---- Provided entries

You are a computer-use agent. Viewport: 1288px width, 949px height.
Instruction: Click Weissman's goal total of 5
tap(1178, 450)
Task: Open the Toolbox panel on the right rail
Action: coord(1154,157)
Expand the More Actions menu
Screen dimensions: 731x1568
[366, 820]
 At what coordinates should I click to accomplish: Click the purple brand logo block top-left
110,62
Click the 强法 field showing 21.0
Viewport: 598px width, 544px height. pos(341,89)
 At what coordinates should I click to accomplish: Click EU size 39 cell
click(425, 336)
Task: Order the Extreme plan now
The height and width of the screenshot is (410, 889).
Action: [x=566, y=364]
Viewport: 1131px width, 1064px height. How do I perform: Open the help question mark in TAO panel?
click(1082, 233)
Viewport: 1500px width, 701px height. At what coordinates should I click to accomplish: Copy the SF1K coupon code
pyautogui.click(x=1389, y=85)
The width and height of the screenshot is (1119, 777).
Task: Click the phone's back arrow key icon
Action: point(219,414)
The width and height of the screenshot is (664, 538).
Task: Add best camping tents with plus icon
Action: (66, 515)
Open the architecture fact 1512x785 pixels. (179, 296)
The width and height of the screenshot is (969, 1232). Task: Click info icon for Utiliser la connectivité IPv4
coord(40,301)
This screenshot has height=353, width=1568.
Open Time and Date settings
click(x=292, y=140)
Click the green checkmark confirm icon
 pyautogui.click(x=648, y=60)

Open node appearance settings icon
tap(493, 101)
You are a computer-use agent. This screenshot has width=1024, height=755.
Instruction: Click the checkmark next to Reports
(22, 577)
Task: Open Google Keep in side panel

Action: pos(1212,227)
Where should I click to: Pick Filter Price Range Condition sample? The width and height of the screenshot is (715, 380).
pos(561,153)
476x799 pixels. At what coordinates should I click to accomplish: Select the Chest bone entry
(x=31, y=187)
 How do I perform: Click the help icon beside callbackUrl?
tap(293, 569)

--------

**What you are asked to do**
Retype the lines above, keeping every character.

**Solution**
You are a computer-use agent. Viewport: 1288px width, 949px height.
Instruction: Click Weissman's goal total of 5
tap(1178, 450)
Task: Open the Toolbox panel on the right rail
Action: coord(1154,157)
Expand the More Actions menu
Screen dimensions: 731x1568
[366, 820]
 At what coordinates should I click to accomplish: Click the purple brand logo block top-left
110,62
Click the 强法 field showing 21.0
Viewport: 598px width, 544px height. pos(341,89)
 At what coordinates should I click to accomplish: Click EU size 39 cell
click(425, 336)
Task: Order the Extreme plan now
The height and width of the screenshot is (410, 889).
Action: [x=566, y=364]
Viewport: 1131px width, 1064px height. How do I perform: Open the help question mark in TAO panel?
click(1082, 233)
Viewport: 1500px width, 701px height. At what coordinates should I click to accomplish: Copy the SF1K coupon code
pyautogui.click(x=1389, y=85)
The width and height of the screenshot is (1119, 777).
Task: Click the phone's back arrow key icon
Action: point(219,414)
The width and height of the screenshot is (664, 538).
Task: Add best camping tents with plus icon
Action: (66, 515)
Open the architecture fact 1512x785 pixels. (179, 296)
The width and height of the screenshot is (969, 1232). Task: Click info icon for Utiliser la connectivité IPv4
coord(40,301)
This screenshot has height=353, width=1568.
Open Time and Date settings
click(x=292, y=140)
Click the green checkmark confirm icon
 pyautogui.click(x=648, y=60)

Open node appearance settings icon
tap(493, 101)
You are a computer-use agent. This screenshot has width=1024, height=755.
Instruction: Click the checkmark next to Reports
(22, 577)
Task: Open Google Keep in side panel

Action: pos(1212,227)
Where should I click to: Pick Filter Price Range Condition sample? The width and height of the screenshot is (715, 380).
pos(561,153)
476x799 pixels. At what coordinates should I click to accomplish: Select the Chest bone entry
(x=31, y=187)
 How do I perform: Click the help icon beside callbackUrl?
tap(293, 569)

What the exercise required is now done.